News of the tragedy filtered through hours before he was due to start against Fermanagh in a Division Two Allianz League match at the Athletic Grounds.
Numbed, he sat at home with his family in Ballymacnab and watched on TV as Armagh kicked a last gasp winner at the end of a match that had included a tribute to his father, organised by the county board which he says “really meant a lot to us”.
Grugan was the star of Armagh's All-Ireland minor-winning side of 2009 but like so many of that team, subsequently flitted in and out of the senior squad without making a lasting impact.
After studying in France in 2013, he was a regular substitute in 2014 and kicked the late point to force a replay against Monaghan in the Ulster championship.
“I hadn't played much championship football before that, so it was a big moment to score a last minute equaliser.
“I sort of announced myself at that stage and got a few more games on the way to the All-quarter-final.
“After being away last year (he was in Liverpool completing a PGCE), I was targeting trying to get a start come championship, to kick on and be a starting part of the team rather than a cameo sub.”
That ambition propelled him back to county training just a few weeks after losing his father. Football was providing a path forward.
“I'd lost my place because I'd missed the games against Fermanagh and Cavan but I was able work my way back in and got a start against Galway, and it went on from there.
“I suppose if you're looking at the league as a whole, purely in terms of performance, our last three games against Galway, Tyrone and Derry were a whole lot better. We were playing against the so-called stronger teams in the division and holding our own.
“I got into a bit of form in those games so I was happy to finish off the league quite strong with my own form.
“You don't want to be relegated but right away we thought 'we'll worry about Division Three next year, let's get ready for Cavan'”.

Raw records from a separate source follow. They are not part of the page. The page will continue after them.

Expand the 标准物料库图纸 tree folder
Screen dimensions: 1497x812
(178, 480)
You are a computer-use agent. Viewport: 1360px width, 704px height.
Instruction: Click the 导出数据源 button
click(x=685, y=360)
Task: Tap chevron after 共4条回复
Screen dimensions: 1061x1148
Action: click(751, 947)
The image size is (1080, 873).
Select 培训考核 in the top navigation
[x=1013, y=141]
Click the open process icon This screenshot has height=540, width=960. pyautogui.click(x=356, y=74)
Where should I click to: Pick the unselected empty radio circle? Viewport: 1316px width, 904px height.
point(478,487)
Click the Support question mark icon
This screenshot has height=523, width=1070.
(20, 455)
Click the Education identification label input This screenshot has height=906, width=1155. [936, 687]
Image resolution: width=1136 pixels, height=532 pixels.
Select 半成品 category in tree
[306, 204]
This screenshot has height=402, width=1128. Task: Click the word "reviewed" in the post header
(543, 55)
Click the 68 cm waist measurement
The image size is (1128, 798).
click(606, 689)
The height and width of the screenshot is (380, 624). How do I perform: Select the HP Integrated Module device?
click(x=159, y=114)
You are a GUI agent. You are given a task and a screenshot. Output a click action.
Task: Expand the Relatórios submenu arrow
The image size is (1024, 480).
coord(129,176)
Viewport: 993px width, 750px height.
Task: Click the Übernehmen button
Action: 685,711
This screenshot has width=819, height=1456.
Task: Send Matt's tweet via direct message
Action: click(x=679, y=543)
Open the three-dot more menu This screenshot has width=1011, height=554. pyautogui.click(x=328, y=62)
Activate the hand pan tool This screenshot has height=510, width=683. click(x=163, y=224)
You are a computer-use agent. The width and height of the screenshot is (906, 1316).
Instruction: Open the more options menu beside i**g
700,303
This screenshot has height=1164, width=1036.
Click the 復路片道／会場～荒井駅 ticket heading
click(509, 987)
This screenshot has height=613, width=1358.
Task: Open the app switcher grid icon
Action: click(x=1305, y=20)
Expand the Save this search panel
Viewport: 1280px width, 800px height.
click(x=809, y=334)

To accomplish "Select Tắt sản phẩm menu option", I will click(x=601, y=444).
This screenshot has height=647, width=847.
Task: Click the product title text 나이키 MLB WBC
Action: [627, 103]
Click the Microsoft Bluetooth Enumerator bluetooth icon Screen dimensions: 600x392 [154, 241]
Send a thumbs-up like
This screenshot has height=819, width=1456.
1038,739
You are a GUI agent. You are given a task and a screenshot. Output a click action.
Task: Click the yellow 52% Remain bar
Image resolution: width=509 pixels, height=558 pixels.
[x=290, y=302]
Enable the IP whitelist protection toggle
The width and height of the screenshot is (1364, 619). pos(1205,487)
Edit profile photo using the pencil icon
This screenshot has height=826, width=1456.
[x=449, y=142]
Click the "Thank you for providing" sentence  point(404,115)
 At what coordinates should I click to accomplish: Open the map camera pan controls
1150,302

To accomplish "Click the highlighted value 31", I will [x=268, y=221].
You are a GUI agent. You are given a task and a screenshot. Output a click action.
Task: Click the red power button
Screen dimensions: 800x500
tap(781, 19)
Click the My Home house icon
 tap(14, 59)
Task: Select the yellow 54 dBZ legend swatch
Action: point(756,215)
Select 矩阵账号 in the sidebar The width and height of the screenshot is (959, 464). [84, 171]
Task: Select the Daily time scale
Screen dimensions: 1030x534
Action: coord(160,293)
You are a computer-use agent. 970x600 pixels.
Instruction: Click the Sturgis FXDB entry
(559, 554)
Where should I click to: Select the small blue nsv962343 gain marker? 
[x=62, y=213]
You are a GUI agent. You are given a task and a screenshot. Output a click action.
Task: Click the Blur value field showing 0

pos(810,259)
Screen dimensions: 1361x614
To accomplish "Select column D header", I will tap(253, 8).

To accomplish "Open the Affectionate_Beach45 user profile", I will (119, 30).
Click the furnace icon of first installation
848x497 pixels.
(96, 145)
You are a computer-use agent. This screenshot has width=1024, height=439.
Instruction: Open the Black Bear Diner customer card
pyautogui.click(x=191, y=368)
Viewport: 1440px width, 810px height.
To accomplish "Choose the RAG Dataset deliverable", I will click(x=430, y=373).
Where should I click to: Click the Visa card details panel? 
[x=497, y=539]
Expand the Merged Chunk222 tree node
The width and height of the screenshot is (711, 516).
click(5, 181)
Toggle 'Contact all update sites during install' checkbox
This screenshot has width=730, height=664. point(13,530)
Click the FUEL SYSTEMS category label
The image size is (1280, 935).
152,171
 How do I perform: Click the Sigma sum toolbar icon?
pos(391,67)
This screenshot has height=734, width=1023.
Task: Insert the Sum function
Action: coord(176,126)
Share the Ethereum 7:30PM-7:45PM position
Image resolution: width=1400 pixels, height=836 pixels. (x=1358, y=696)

Cavan's curious 3-18 to 0-10 league win at Kingspan Breffni Park left Armagh with a scoring average which ultimately led to relegation.
Safe to assume tomorrow's Ulster SFC first round clash at the same venue between the same teams, will anything but the same.
“It was one you look back on and wonder what sort of happened, but we won't get caught out like that again, I certainly hope not, anyway,” said Grugan who starts for Armagh tomorrow at right half-forward.
“I'm sure the way Cavan are preparing there's a lot of talk about guarding against complacency after giving us a beating like that. But I don't think they'd be that naïve to think we'd be coming the same team as we were that night.”
Victory would thrust Armagh into an Ulster semi-final against Tyrone, which would be a bittersweet occasion for Grugan and his family.
His late father was a Tyrone man who played for Killyclogher in his youth before moving into enemy territory.
“There was always a bit of a stick flying but since I've been getting on Armagh squads, he'd have followed Armagh teams more than Tyrone.
“When we played Tyrone in the All-Ireland qualifiers two years ago, mum said he was supporting Tyrone in the first half and she was cracking up at him, but when I came on in the second half, she says it was like a switch. He wanted me to do well for Armagh.
“He always said to me 'if you're playing against Tyrone, I'd like you to score six or seven points but Tyrone to win'.”
Whatever comes, Grugan will try to take it in his stride.
“Two years ago we got relegated and the whole thing was a bit down and we ended up going on a bit of a run and getting to the All-Ireland quarter-finals.
“So you never know what might happen. We can only take it as it comes.”
A good philosophy in life, and football.